Input material —
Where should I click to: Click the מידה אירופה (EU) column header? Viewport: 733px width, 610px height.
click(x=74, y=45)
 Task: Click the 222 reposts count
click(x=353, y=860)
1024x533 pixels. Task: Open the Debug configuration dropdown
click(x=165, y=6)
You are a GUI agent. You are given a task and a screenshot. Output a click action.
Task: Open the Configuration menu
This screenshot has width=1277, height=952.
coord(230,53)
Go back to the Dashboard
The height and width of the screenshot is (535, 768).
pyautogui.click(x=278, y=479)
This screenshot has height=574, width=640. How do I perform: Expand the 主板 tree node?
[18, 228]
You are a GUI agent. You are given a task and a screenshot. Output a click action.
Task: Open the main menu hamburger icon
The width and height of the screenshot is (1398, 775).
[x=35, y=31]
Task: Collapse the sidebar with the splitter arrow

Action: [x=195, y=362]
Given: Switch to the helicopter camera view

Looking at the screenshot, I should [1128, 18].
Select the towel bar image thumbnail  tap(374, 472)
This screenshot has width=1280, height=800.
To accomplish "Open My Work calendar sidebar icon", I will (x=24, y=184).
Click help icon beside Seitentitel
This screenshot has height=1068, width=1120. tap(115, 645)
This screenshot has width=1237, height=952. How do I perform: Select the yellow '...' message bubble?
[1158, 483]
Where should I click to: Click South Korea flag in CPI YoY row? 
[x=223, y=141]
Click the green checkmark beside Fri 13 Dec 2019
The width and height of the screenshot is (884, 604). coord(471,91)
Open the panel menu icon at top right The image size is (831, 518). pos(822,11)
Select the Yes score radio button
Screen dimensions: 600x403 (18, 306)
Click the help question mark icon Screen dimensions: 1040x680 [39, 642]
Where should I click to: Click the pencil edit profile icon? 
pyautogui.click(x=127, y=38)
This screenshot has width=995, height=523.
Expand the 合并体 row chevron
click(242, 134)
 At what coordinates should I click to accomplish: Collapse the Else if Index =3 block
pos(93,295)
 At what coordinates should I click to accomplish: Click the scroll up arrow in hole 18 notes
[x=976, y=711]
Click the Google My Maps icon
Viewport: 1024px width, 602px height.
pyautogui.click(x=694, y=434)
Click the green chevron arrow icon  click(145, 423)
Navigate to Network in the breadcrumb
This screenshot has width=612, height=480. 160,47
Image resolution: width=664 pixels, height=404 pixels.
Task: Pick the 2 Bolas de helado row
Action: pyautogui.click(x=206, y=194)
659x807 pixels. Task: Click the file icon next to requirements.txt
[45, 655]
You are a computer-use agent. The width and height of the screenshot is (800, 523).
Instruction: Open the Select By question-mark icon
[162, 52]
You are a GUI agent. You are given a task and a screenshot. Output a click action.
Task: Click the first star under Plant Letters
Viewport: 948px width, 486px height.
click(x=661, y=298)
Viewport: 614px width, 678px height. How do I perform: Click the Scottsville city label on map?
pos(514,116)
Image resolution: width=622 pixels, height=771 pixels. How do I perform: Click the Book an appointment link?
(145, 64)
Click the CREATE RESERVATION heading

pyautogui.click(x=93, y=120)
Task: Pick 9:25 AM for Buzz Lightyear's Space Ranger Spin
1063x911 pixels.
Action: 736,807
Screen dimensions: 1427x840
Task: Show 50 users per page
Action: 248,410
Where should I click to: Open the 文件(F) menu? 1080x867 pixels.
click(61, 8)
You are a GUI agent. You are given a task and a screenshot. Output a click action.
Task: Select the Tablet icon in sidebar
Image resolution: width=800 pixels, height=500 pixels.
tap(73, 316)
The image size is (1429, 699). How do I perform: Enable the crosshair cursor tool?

Problem — Out of the preceding entries, pull every line containing the string "size".

Solution to this problem —
Open the panel menu icon at top right The image size is (831, 518). pos(822,11)
The image size is (1429, 699). How do I perform: Enable the crosshair cursor tool?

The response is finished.